> [요구 사항]: 아래 행 가운데 "Stay in touch (27, 43)"이 들어 있는 행부터 마지막 행까지 빠짐없이 그대로 베껴 쓰세요. 처음과 끝 행도 포함합니다.

> [제공된 행]:
- - - - -

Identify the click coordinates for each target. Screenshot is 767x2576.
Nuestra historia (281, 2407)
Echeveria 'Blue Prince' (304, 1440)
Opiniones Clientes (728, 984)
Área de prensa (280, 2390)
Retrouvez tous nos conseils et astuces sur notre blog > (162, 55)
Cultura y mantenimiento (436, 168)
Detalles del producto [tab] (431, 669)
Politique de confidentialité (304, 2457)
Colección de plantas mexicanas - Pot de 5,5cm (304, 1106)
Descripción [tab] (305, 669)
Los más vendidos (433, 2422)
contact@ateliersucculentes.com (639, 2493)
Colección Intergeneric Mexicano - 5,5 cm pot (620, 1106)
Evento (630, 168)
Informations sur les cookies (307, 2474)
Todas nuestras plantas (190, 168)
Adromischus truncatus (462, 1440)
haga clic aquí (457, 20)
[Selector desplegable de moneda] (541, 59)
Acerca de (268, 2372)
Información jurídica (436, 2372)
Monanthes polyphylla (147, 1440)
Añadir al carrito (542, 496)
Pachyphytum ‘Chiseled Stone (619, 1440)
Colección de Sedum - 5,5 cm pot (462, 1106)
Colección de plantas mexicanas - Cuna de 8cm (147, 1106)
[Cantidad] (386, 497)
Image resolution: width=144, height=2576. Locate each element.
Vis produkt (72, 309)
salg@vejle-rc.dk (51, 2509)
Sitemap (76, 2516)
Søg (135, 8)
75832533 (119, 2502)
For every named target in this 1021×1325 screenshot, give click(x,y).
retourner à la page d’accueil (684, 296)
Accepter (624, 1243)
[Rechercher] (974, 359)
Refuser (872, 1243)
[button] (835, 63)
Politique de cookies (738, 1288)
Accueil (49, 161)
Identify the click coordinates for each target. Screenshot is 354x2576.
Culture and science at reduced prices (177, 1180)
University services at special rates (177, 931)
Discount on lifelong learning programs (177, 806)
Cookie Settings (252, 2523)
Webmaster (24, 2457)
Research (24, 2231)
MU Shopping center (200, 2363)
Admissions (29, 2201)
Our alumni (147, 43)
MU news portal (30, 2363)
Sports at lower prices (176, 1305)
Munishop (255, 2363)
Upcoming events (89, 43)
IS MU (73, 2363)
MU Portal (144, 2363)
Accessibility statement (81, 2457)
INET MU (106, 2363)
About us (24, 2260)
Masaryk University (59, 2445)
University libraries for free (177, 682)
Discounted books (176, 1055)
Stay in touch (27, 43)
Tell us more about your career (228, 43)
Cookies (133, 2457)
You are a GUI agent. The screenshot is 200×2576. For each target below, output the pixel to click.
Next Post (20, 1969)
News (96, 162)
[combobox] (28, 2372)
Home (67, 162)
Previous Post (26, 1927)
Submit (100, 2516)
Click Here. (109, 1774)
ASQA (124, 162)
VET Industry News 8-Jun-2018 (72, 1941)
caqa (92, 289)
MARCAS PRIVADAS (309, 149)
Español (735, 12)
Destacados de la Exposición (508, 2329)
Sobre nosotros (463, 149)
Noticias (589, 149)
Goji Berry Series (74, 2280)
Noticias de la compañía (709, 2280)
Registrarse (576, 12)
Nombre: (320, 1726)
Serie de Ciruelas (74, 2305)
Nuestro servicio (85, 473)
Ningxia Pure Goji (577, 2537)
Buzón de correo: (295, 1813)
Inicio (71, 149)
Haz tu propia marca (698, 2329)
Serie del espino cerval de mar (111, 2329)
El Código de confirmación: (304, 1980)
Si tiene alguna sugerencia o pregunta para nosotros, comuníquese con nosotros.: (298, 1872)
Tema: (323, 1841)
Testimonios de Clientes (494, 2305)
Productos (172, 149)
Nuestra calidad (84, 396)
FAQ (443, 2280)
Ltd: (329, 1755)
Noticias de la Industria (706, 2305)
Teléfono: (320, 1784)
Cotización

- - - - -

> [과제 답변]:
Stay in touch (27, 43)
Tell us more about your career (228, 43)
Cookies (133, 2457)
You are a GUI agent. The screenshot is 200×2576. For each target below, output the pixel to click.
Next Post (20, 1969)
News (96, 162)
[combobox] (28, 2372)
Home (67, 162)
Previous Post (26, 1927)
Submit (100, 2516)
Click Here. (109, 1774)
ASQA (124, 162)
VET Industry News 8-Jun-2018 (72, 1941)
caqa (92, 289)
MARCAS PRIVADAS (309, 149)
Español (735, 12)
Destacados de la Exposición (508, 2329)
Sobre nosotros (463, 149)
Noticias (589, 149)
Goji Berry Series (74, 2280)
Noticias de la compañía (709, 2280)
Registrarse (576, 12)
Nombre: (320, 1726)
Serie de Ciruelas (74, 2305)
Nuestro servicio (85, 473)
Ningxia Pure Goji (577, 2537)
Buzón de correo: (295, 1813)
Inicio (71, 149)
Haz tu propia marca (698, 2329)
Serie del espino cerval de mar (111, 2329)
El Código de confirmación: (304, 1980)
Si tiene alguna sugerencia o pregunta para nosotros, comuníquese con nosotros.: (298, 1872)
Tema: (323, 1841)
Testimonios de Clientes (494, 2305)
Productos (172, 149)
Nuestra calidad (84, 396)
FAQ (443, 2280)
Ltd: (329, 1755)
Noticias de la Industria (706, 2305)
Teléfono: (320, 1784)
Cotización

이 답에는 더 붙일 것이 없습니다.